Except as provided in section 516.105, if any person entitled to bring an action ... at the time the cause of action accrued be either within the age of twenty-one years, or mentally incapacitated, such person shall be at liberty to bring such action within the respective [statute of limitations] after such disability is removed. (Emphasis added.)

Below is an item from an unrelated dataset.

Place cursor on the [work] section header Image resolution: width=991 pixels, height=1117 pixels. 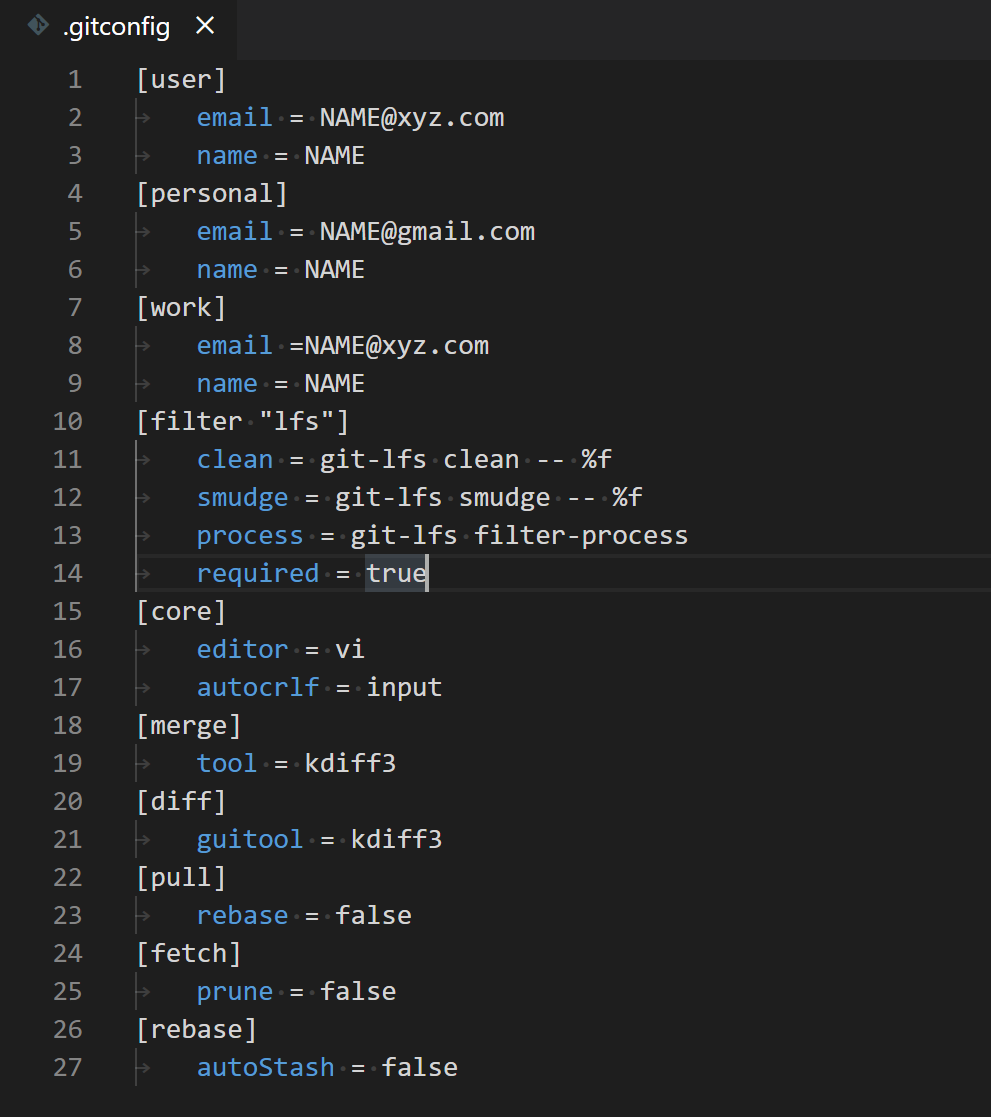tap(181, 307)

The Conservator takes the position that to except the provisions of § 516.105 from the coverage of § 516.170 violates the mandate of Mo. Const, art. I, § 14, which guarantees “[t]hat the courts of justice shall be open to every person, and certain remedy afforded for every injury to person, property or character, and that right and justice shall be administered without sale, denial or delay.” Her specific challenge is the constitutionality of applying § 516.170 to the mentally disabled, medical malpractice plaintiff. In analyzing the constitutional challenge, however, we begin with the recognition that the legislature has the right to modify the substantive law to eliminate or restrict causes of action. See Blaske v. Smith & Entzeroth, Inc., 821 S.W.2d 822, 832 (Mo. banc 1991); Adams v. Children’s Mercy Hosp., 832 S.W.2d 898, 905 (Mo. banc), cert. denied, 506 U.S. 991, 113 S.Ct. 511, 121 L.Ed.2d 446 (1992).

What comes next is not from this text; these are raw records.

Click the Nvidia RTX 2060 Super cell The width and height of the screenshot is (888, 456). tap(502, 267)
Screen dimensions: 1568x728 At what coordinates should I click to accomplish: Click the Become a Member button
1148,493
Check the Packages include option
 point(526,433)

The constitutional right of access means simply the “right to pursue in the courts the causes of action the substantive law recognizes.” Adams, 832 S.W.2d at 906; Harrell v. Total Health Care Inc., 781 S.W.2d 58, 62 (Mo. banc 1989). “It does not assure that a substantive cause of action once recognized in the common law will remain immune from legislative or judicial limitation or elimination.” Adams, 832 S.W.2d at 906. Under the open courts provision, only those statutes that impose procedural bars to access of the courts are unconstitutional. Id. at 905. In Strahler v. St. Luke’s Hospital, 706 S.W.2d 7 (Mo. banc 1986), relied on by plaintiff, this Court held that § 516.105, the same statute involved in the case at hand, denied access to the courts and was constitutionally infirm to the extent that it precluded the claim of a 19-year-old woman for medical malpractice that occurred when she was a 15-year-old minor. The overriding factor in that determination was that minors lack the legal capacity to file suit under § 507.115, *515RSMo 1994, which provides that only persons of age 18 years or over are entitled to bring civil suits in their own names. Section 507.115, in conjunction with § 516.105, is a legal impediment to access to the courts created by the legislature. Stmhler did not turn on any personal or peculiar inability of the individual claimant to bring suit, but rather a state-imposed barrier to bringing suit.

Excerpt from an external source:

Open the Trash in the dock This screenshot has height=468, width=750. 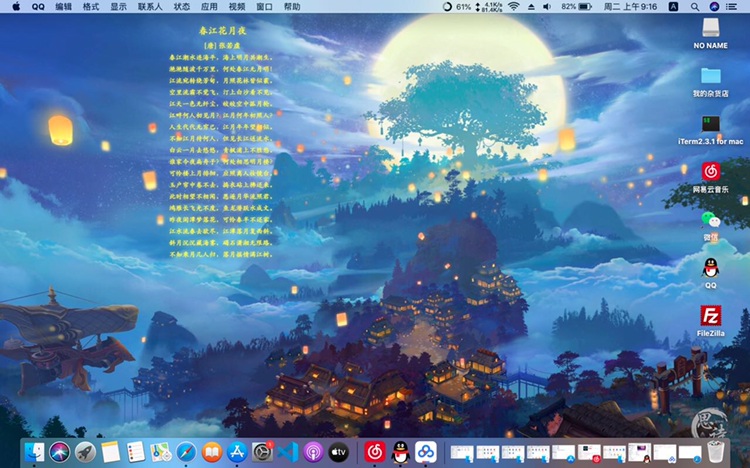point(716,452)
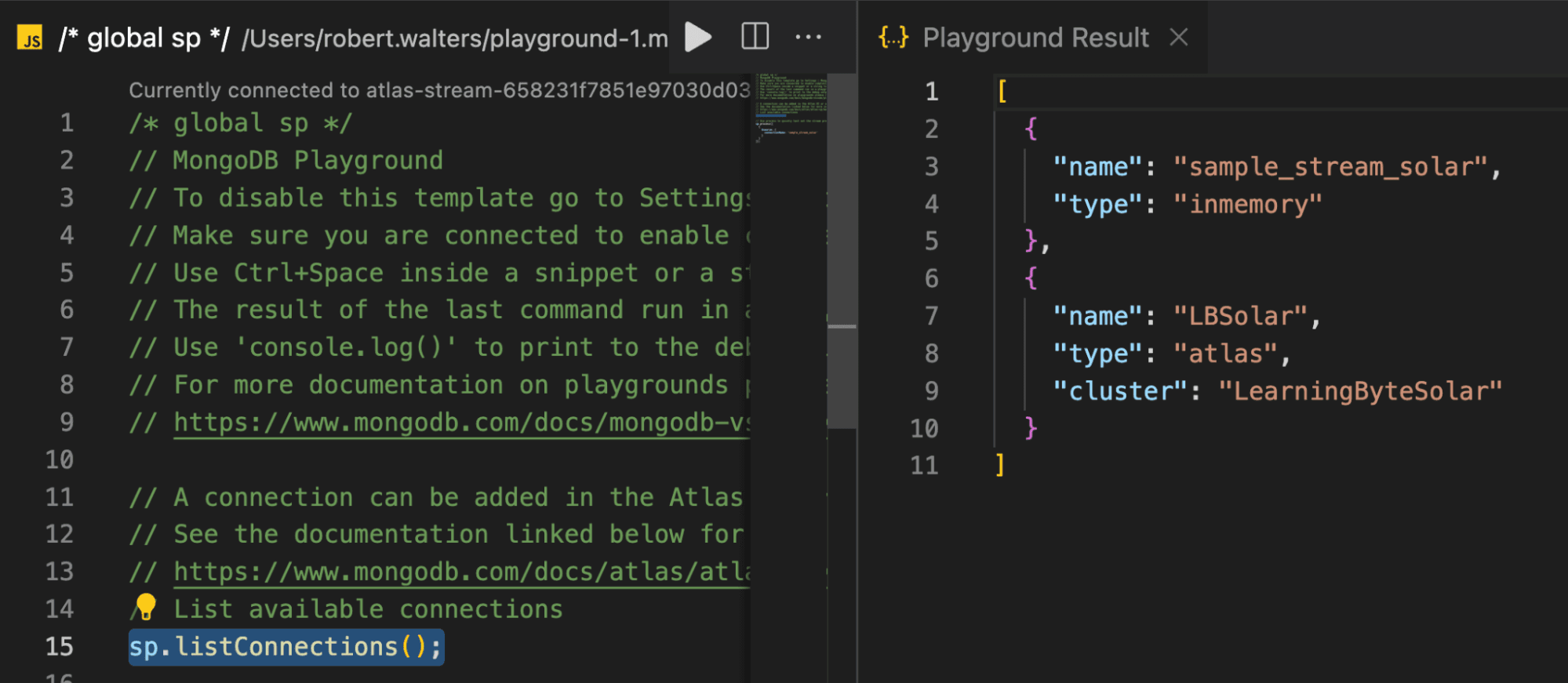Run the playground with the play button
Viewport: 1568px width, 683px height.
point(697,37)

In this case, the distinction is critical. Mentally incapacitated persons, unlike minors, are not legally prohibited from filing suit. They have the right to pursue in the courts any cause of action the substantive law recognizes. Instead, it is their own disability that prevents, as a practical matter, meaningful access to the courts. The legislature, in recognition of this practical inability to bring suit, included mentally incapacitated persons in the tolling provisions of § 516.170, but then excepted those persons from the tolling benefit in medical malpractice cases. Section 516.170 does not proeedurally bar access to the mentally incapacitated. The exception may, in some cases, yield harsh results, but it is, nevertheless, a legitimate legislative prerogative.

We hold, therefore, that § 516.170 does not impede a mentally incapacitated person’s access to the courts and that the trial court committed no error in sustaining defendants’ motions to dismiss and for summary judgment and in overruling the conservator’s motion for summary judgment. The judgment is affirmed.

BENTON, ROBERTSON, and COVINGTON, JJ., concur. HOLSTEIN, C. J., dissents in part and concurs in part in separate opinion filed. PRICE and WHITE, JJ., concur in' opinion of HOLSTEIN, C.J.